Competition between crowdfunding platforms turns violent in Hebei

  • Home
  • >
  • News
  • >
  • Competition between crowdfunding platforms turns violent in Hebei

A fresh round of controversy and recrimination has been sparked by a video showing staff from Shuidichou and Qingsongchou, two of China’s main crowdfunding platforms, coming to blows in a Hebei hospital. Shuidichou (水滴筹) and Qingsongchou (轻松筹) are both major crowdfunding platforms through which members of the public can fundraise to cover their medical expenses or other emergencies.

The incident occurred in Hospital No.1 of the Hebei Medical University, in Shijiazhuang, on the 13th of April. As far as the media has reported, the trouble started after the Shuidichou workers, who were in the hospital to try and convince needy patients to crowd-fund through their platform, were reported for disturbing the patients and asked to leave. They then grabbed the man who they believed had reported them, who turned out to work for the rival platform, and started hitting him. A video filmed by an onlooker shows the man lying on the ground while one of Shuidichou’s staff kicks him. The man doing the kicking was eventually arrested by the police and given 12 days of administrative detention, as well as a 500 Yuan fine.

Over the next few days, the two platforms released competing statements explaining what had happened. Shuidichou claimed that their staff were reacting to verbal abuse and insults from Qingsongchou’s staff. They also claimed that recently Qinsongchou has generally treated their platform with enmity, provoking and sabotaging them in various ways, even though they have repeatedly called for benign and fair competition. Qingsongchou responded that their staff were attacked and that the platform had already reported the attackers to the police. They claimed that it was not the first time that Shuidichou’s staff had physically assaulted representatives of other platforms.

The sight of representatives of what are supposed to be charitable platforms getting into a fistfight in a hospital provoked revulsion on the internet, with netizens on Weibo wondering how the two platform could possibly stoop so low, and commenting that they seem to be fighting for business rather than doing charity. An editorial in gongyi zibenlun (公益资本论) remarked that the two platforms have actually done a lot of good: Shuidichou became operative in June 2016, and by the end of October 2019 it had already helped almost a million people to fundraise more than 23.5 billion Yuan for medical fees, while Qingsongchou has helped fundraise over 36 billion Yuan.

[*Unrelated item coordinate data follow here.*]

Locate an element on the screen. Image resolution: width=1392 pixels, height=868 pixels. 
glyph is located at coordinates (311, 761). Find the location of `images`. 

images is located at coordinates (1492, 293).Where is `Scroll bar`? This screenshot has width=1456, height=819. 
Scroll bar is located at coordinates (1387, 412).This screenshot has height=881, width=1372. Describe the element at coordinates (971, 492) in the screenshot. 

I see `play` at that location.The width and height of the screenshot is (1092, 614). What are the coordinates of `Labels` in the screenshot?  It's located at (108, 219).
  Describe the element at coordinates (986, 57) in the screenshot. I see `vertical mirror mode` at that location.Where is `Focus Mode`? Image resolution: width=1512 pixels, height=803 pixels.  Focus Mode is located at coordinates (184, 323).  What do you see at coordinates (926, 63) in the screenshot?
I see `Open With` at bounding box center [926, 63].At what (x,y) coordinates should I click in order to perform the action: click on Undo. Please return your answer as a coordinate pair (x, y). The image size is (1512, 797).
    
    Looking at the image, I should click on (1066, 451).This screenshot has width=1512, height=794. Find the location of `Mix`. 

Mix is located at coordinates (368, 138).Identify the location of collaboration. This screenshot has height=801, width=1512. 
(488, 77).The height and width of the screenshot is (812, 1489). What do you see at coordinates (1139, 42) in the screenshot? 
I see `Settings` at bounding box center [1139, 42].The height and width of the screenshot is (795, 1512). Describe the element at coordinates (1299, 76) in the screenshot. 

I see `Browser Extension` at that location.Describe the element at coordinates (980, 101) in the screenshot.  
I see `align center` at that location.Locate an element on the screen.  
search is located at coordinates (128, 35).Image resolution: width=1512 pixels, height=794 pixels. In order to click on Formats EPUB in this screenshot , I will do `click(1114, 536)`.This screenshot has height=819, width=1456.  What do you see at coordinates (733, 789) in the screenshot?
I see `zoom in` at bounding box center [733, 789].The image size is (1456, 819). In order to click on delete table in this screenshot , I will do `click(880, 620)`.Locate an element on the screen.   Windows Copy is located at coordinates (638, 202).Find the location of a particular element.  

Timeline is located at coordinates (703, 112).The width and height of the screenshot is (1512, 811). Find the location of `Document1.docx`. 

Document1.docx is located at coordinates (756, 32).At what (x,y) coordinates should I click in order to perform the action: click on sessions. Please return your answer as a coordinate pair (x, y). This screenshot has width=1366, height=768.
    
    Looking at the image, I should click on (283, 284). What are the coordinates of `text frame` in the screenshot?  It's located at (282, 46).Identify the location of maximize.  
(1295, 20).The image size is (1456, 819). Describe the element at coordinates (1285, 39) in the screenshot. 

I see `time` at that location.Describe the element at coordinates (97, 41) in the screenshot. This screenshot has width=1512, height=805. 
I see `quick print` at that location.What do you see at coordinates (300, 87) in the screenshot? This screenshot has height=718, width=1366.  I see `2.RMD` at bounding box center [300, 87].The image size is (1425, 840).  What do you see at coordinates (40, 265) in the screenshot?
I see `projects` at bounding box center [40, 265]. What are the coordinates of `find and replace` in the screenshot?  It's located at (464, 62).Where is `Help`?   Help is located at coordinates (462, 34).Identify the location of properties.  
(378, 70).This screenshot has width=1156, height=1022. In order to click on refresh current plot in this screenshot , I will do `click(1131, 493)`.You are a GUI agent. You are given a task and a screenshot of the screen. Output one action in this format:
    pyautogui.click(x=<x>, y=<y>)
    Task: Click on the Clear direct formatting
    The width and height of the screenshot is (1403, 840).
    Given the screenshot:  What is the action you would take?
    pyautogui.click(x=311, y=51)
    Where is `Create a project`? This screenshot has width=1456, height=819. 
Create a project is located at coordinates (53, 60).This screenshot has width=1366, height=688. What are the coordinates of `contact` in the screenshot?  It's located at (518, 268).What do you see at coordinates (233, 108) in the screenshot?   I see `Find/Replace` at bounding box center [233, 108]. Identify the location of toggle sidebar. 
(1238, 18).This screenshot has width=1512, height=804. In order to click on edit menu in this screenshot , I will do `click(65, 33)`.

Those who criticize the platforms for mixing charity and business fail to see that this operating mode has enabled them to help a lot of people in need, claimed the editorial. On the other hand, the piece also opined that these large fundraising platforms are clearly suffering from “mission drift” as their pursuit of social value is being replaced by an unscrupulous scramble for profit, and they need to reflect on how to get back to their original mission.